*RECORDS FOR PROCESSING*.

━━━━━━━━━━━━━━━━━━━━

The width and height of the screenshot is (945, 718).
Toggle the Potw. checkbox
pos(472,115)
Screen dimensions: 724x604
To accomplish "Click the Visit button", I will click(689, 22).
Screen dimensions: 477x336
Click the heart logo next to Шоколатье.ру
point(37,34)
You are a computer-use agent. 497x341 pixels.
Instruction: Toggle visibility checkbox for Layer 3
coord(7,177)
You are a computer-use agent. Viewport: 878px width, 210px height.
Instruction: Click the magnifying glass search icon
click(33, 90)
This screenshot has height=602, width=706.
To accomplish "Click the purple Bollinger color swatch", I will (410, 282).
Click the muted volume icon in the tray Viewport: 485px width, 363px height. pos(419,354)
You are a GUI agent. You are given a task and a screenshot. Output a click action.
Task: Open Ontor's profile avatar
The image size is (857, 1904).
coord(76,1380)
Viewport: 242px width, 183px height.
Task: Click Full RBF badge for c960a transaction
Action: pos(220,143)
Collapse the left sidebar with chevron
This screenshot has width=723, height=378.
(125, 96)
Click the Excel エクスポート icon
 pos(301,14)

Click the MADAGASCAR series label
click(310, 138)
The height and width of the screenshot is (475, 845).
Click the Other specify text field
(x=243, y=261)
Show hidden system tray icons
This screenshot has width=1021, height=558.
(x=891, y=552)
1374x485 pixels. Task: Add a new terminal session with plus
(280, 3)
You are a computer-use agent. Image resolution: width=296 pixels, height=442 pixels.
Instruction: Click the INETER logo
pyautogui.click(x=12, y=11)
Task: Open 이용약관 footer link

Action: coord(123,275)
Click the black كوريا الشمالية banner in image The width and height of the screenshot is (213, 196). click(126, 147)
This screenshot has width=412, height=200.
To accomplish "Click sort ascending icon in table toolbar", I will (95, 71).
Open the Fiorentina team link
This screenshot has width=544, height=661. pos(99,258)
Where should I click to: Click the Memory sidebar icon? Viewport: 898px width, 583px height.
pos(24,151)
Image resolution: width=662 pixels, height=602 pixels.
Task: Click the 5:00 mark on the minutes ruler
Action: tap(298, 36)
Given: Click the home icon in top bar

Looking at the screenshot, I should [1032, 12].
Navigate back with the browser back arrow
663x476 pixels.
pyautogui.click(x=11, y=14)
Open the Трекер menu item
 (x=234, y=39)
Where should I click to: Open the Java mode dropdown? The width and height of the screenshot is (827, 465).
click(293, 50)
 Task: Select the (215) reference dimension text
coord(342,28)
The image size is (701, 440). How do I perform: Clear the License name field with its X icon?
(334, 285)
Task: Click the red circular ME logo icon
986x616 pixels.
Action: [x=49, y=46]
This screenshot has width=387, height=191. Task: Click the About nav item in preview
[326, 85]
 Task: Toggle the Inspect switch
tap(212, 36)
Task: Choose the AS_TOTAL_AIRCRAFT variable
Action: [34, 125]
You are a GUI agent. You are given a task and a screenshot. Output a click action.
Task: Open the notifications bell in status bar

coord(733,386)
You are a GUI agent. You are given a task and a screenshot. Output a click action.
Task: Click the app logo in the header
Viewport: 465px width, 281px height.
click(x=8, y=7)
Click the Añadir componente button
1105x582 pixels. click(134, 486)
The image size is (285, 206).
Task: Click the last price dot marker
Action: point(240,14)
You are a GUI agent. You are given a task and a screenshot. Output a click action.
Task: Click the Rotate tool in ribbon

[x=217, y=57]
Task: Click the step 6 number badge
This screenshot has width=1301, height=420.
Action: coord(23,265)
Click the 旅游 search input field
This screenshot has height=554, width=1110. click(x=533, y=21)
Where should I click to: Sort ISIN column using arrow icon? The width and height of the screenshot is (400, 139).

━━━━━━━━━━━━━━━━━━━━

*DO THIS*. Convert the rows, from the start through the line containing "will (410, 282).", into a two-column CSV headed instruction and response, with one line per row. Put each row's text and its answer in their own quoted fields, with any line breaks changed to spaces.

*SOLUTION TO THE PROBLEM*.
instruction,response
"The width and height of the screenshot is (945, 718). Toggle the Potw. checkbox","pos(472,115)"
"Screen dimensions: 724x604 To accomplish ""Click the Visit button"",","I will click(689, 22)."
"Screen dimensions: 477x336 Click the heart logo next to Шоколатье.ру","point(37,34)"
"You are a computer-use agent. 497x341 pixels. Instruction: Toggle visibility checkbox for Layer 3","coord(7,177)"
"You are a computer-use agent. Viewport: 878px width, 210px height. Instruction: Click the magnifying glass search icon","click(33, 90)"
"This screenshot has height=602, width=706. To accomplish ""Click the purple Bollinger color swatch"",","I will (410, 282)."